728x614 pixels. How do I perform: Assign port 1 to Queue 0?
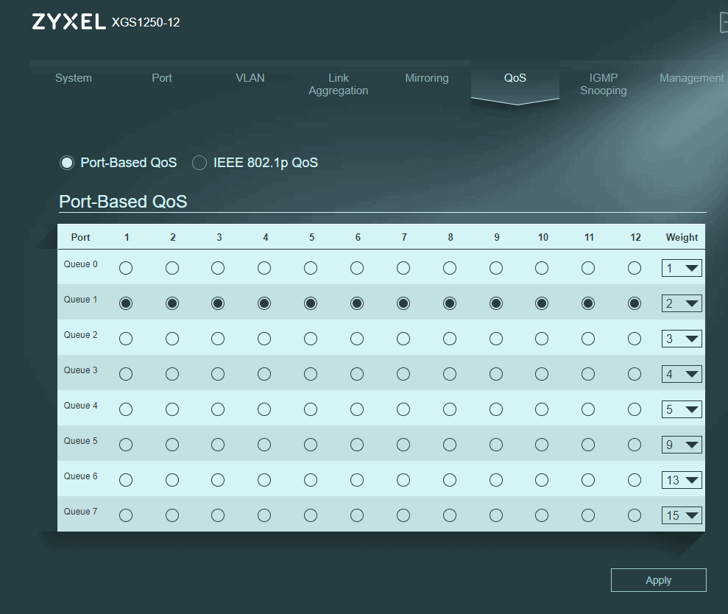[x=126, y=268]
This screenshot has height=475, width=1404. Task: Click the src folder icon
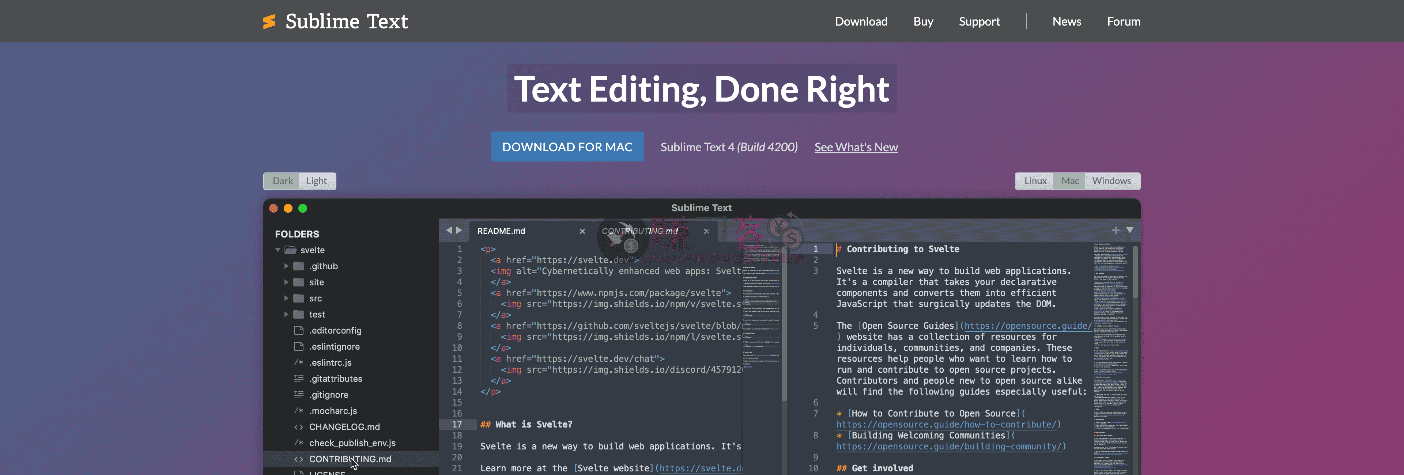(x=299, y=298)
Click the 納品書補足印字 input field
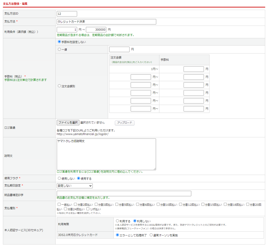This screenshot has height=247, width=267. point(124,193)
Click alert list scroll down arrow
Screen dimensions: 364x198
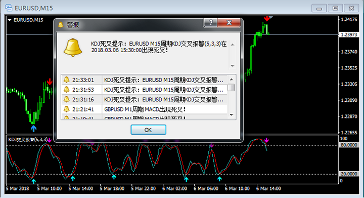coord(232,115)
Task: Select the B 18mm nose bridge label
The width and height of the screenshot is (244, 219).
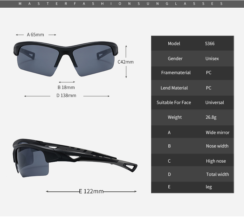Action: pos(66,87)
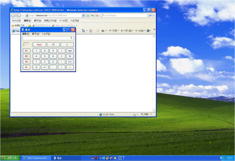235x161 pixels.
Task: Expand the 100% zoom level dropdown
Action: coord(151,114)
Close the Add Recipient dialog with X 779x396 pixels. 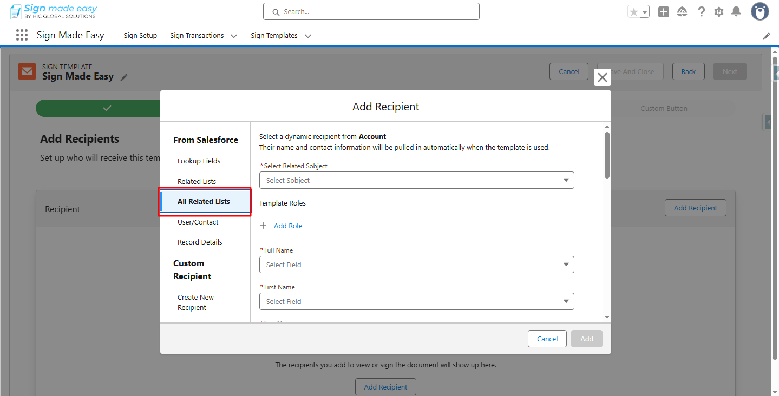tap(602, 77)
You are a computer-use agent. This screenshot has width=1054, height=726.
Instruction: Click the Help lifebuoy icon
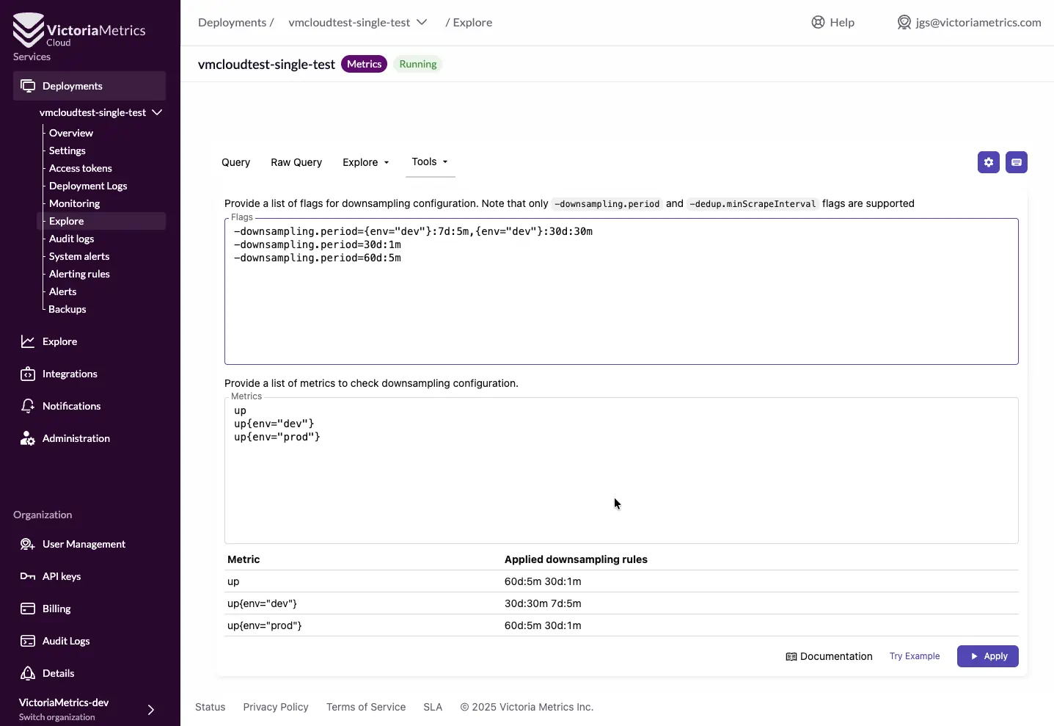click(x=818, y=23)
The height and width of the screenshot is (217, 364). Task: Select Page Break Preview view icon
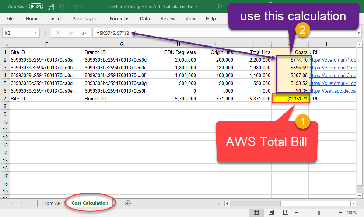click(x=285, y=213)
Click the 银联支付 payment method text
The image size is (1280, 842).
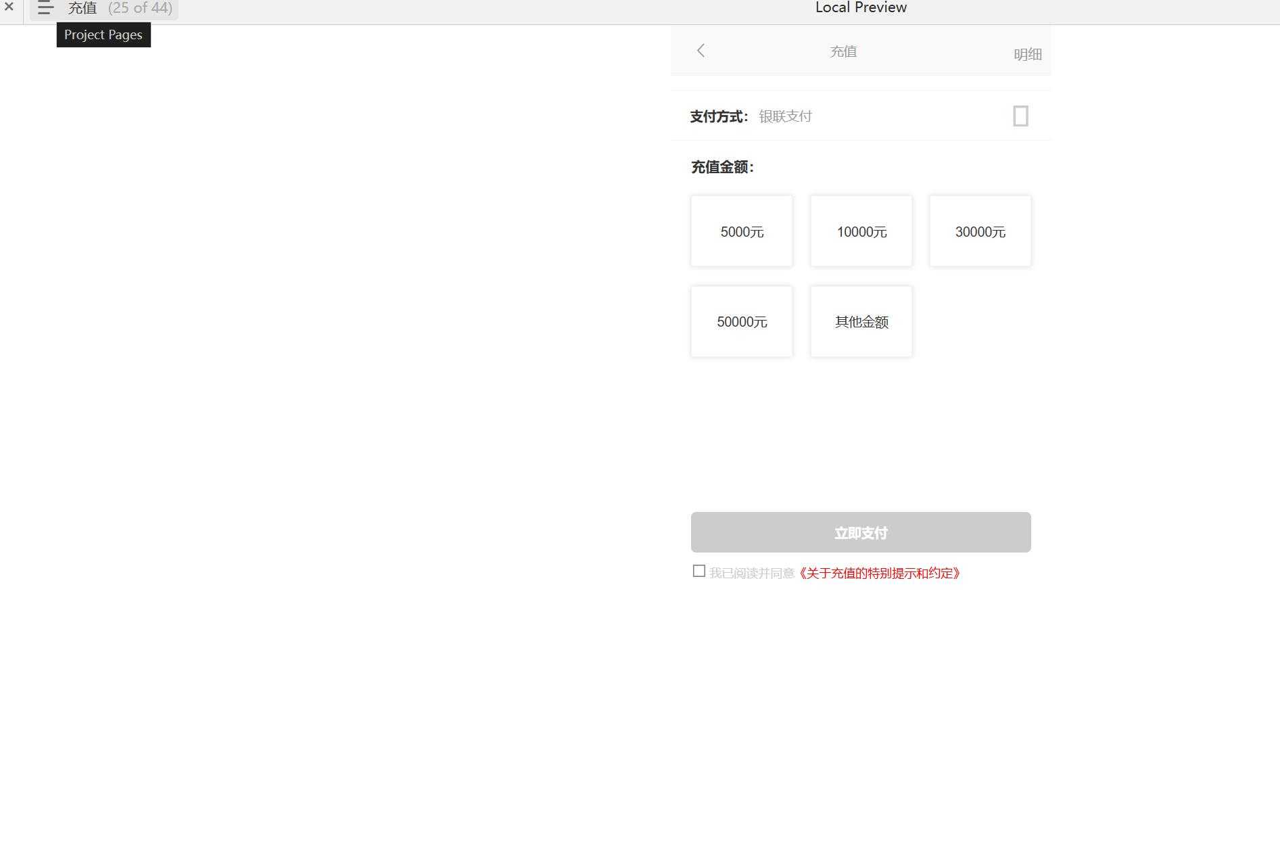pos(785,116)
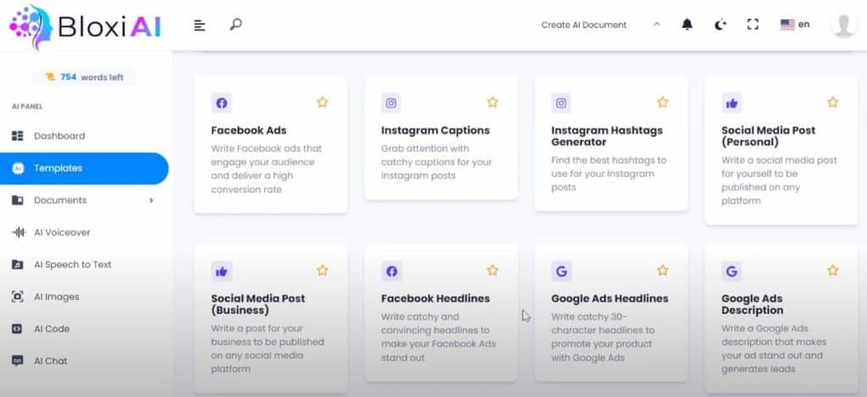Click the Instagram icon on Instagram Captions card

pos(391,103)
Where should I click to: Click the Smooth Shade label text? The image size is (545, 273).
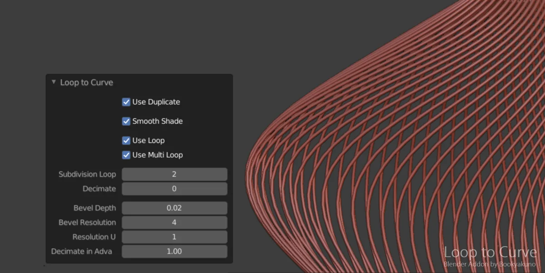click(x=157, y=121)
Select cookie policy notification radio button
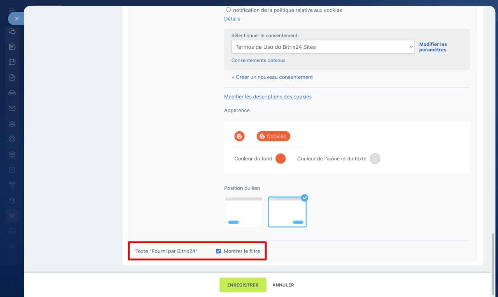The width and height of the screenshot is (498, 297). (228, 10)
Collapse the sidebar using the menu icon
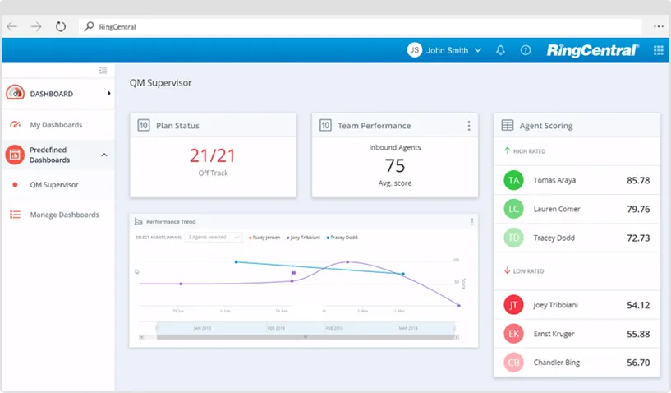671x393 pixels. point(103,71)
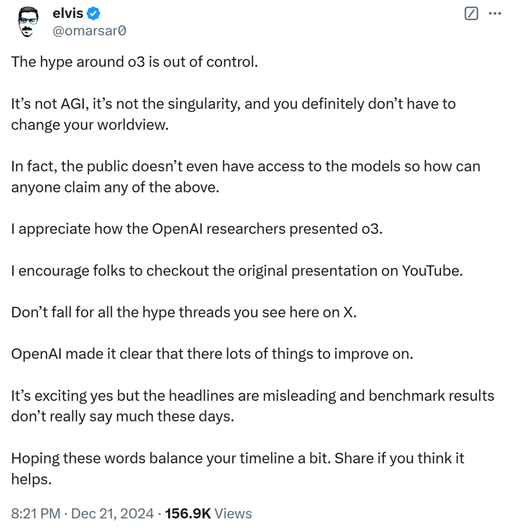Click the 'OpenAI made it clear' sentence
Viewport: 510px width, 528px height.
coord(212,354)
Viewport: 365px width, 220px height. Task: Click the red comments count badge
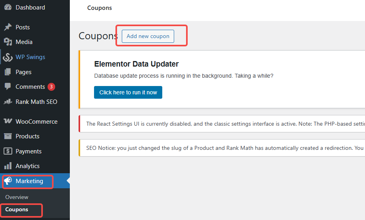click(x=51, y=86)

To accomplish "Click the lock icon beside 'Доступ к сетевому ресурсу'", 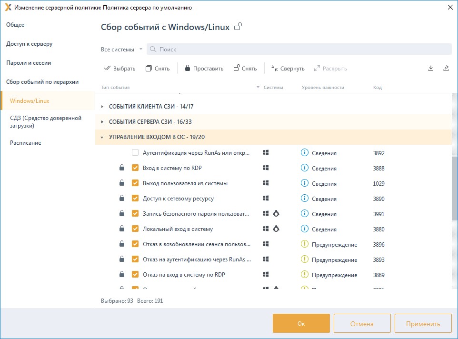I will 122,199.
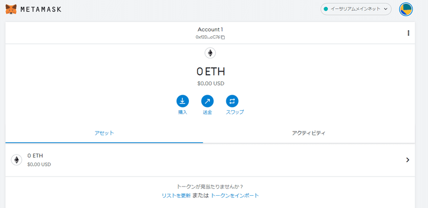Click the 購入 (buy) download icon
The image size is (428, 208).
pos(182,101)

To do
Reproduce the records verbatim, beginning at the line that contains "You are a computer-use" and stopping after the line that contains "click(x=51, y=86)". Leave the pictures out of the answer.

Answer for the task
You are a computer-use agent. This screenshot has width=1054, height=726.
Instruction: Click the Help lifebuoy icon
click(x=818, y=23)
The height and width of the screenshot is (217, 364). Task: Select Page Break Preview view icon
click(x=285, y=213)
Click the 银联支付 payment method text
The image size is (1280, 842).
pos(785,116)
Click the Instagram icon on Instagram Captions card

pos(391,103)
Where should I click to: Click the Smooth Shade label text? The image size is (545, 273).
click(x=157, y=121)
Select cookie policy notification radio button
The width and height of the screenshot is (498, 297). (228, 10)
Collapse the sidebar using the menu icon
671x393 pixels. point(103,71)
Click the 'OpenAI made it clear' sentence
Viewport: 510px width, 528px height.
coord(212,354)
Viewport: 365px width, 220px height. Task: Click the red comments count badge
click(x=51, y=86)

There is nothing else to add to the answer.